Are memory and trauma always reliable registers of the past that translate across cultures and nations? Are supposedly pan-human experiences of suffering disproportionately coloured by eurocentric structures of region, reason, race, or religion? How are Asian texts and cultural producers yet viewed through biased lenses? How might recent approaches and perspectives generated by Asian literary and cultural texts hold purchase in the 21st century? Critically meditating on such questions, and whether existing concepts of memory and trauma accurately address the histories, present states, and futures of the non-Occidental world, this volume unites perspectives on both dominant and marginalized sites of the broader Asian continent. Contributors explore the complex intersections of literature, history, ethics, affect, and social justice across East, South, and Southeast Asia, and on Asian diasporas in Australia and the USA. They draw on yet diverge from "Orientalism" and "Area Studies" given today's need for nuanced analytical methodologies in an era defined by the COVID-19 global pandemic.

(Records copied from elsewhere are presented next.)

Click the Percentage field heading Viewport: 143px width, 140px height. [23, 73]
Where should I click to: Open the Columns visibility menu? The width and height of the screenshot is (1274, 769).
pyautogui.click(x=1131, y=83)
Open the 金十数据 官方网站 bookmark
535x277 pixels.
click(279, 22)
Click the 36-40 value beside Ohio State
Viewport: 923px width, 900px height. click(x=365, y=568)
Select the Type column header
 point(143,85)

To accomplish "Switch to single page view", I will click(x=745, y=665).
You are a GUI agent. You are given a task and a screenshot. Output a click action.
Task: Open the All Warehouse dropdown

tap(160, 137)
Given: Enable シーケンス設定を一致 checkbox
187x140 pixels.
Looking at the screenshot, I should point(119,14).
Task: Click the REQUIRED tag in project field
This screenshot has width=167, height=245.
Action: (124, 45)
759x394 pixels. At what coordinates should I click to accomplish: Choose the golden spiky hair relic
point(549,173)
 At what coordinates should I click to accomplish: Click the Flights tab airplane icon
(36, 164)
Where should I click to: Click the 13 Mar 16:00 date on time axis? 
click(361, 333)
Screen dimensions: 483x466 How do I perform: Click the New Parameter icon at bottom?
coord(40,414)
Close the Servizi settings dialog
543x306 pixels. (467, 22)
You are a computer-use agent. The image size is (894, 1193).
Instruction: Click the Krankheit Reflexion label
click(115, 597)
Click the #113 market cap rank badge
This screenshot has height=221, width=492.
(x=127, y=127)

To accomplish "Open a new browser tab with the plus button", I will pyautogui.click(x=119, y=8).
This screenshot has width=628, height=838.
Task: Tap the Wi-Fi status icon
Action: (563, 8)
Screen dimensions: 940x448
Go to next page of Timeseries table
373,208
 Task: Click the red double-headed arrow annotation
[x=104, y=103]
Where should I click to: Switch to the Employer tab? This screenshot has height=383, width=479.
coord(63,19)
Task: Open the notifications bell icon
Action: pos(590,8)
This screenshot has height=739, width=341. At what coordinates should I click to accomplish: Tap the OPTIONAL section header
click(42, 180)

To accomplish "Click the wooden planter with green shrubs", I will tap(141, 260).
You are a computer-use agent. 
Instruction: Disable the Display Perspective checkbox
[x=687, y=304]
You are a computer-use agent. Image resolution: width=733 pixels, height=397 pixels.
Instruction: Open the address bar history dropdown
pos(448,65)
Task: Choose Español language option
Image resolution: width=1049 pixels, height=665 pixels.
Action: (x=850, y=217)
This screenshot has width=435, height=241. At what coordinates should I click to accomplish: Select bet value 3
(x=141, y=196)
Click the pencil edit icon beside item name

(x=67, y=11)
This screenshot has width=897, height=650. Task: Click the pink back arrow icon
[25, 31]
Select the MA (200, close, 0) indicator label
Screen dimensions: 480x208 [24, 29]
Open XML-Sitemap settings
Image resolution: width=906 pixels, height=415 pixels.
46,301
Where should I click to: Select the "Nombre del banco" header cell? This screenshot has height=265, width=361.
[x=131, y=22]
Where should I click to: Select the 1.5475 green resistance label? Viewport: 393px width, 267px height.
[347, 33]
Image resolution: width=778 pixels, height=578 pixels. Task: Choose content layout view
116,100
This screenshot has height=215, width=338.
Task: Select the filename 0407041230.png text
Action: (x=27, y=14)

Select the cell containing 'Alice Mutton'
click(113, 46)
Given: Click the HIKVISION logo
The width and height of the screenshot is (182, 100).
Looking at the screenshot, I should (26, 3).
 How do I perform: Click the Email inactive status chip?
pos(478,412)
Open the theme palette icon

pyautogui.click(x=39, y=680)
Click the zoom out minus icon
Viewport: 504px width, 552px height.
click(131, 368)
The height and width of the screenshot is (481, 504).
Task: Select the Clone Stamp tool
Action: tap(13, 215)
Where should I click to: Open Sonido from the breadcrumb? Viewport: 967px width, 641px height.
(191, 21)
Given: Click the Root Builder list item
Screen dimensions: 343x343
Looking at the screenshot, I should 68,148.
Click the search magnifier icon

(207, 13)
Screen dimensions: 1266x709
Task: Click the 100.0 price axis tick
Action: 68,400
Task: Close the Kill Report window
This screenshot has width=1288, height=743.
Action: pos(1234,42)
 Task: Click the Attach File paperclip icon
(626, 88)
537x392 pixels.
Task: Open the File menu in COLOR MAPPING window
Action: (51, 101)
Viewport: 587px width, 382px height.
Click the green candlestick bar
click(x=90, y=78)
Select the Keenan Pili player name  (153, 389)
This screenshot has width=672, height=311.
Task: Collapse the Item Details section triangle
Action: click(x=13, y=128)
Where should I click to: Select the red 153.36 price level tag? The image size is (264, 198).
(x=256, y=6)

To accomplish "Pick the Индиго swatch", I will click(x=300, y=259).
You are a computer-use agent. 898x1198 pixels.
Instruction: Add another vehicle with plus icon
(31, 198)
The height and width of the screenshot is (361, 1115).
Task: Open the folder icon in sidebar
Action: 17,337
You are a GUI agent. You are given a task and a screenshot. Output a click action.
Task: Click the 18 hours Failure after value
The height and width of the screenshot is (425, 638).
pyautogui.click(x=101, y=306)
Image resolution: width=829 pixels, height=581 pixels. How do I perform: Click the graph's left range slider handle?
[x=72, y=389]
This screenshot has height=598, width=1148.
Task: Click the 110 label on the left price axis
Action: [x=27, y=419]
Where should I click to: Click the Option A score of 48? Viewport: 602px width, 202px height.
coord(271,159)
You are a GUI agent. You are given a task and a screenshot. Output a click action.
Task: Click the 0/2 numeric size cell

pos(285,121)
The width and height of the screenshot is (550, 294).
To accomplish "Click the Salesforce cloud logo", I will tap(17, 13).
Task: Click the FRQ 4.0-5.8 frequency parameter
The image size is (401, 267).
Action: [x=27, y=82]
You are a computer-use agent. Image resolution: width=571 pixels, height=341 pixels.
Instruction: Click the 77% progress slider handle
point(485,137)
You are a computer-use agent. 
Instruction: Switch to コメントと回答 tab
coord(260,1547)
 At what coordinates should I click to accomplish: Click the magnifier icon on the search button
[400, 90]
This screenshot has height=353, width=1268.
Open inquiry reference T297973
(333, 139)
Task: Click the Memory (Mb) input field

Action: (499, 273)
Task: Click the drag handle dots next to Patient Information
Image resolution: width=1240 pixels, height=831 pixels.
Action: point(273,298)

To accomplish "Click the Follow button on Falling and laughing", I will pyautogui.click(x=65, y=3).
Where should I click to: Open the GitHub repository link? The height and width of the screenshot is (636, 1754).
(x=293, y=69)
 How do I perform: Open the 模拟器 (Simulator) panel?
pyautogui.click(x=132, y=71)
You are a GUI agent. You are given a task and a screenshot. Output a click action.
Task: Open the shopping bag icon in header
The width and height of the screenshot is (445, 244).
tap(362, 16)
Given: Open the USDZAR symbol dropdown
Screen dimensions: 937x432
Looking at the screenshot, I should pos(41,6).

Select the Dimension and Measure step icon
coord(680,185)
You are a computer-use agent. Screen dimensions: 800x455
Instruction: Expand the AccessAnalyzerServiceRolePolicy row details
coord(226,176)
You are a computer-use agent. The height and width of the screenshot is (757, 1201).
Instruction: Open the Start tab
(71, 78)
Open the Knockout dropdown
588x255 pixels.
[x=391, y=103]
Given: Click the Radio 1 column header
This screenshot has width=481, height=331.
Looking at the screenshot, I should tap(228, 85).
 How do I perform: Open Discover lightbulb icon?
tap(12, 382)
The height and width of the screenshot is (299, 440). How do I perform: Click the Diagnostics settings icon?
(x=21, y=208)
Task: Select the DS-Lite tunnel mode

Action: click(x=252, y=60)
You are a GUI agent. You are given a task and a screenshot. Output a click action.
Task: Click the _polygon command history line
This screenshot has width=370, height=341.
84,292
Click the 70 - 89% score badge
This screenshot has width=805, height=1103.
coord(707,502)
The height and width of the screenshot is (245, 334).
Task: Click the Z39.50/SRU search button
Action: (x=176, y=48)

This book will be of great interest to students and scholars invested in memory and trauma studies, comparative Asian studies, diaspora and postcolonial studies, global studies, and social justice around contemporary identities and 20th and 21st century Asia.
About the Author: Rahul K. Gairola, PhD (University of Washington, USA) is The Krishna Somers Senior Lecturer in English & Postcolonial Literature and a Fellow of the Asia Research Centre at Murdoch University in Greater Perth, Western Australia. He is co-editor and author/co-author of five books including South Asian Digital Humanities: Postcolonial Mediations across Technology's Cultural Canon (London: Routledge, 2020); Migration, Gender and Home Economics in Rural North India (New Delhi: Taylor & Francis, 2019); and Homelandings: Postcolonial Diasporas and Transatlantic Belonging (London & New York: Rowman & Littlefield, 2016). He is co-editor of special issues of Journal of Postcolonial Writing, South Asian Review, and Asiascape: Digital Asia, and previously taught at the Indian Institute of Technology Roorkee, India; The City University of New York, and Seattle University, USA. He is a lifetime member of Pembroke College, University of Cambridge, UK.
Sharanya Jayawickrama, PhD (University of Cambridge, UK) was Assistant Professor in the Department of English Language and Literature at Hong Kong Shue Yan University, Hong Kong. She was previously Postdoctoral Fellow at the University of Macau and Lecturer in Literatures in English at the University of the West Indies, Jamaica. She was moreover an adjunct lecturer at the National University of Ireland, Galway, and King's College, University of London, UK. Her published essays include field-shaping examinations of race, gender, and sexuality in Sri Lankan literature and culture. She passed away in September 2019.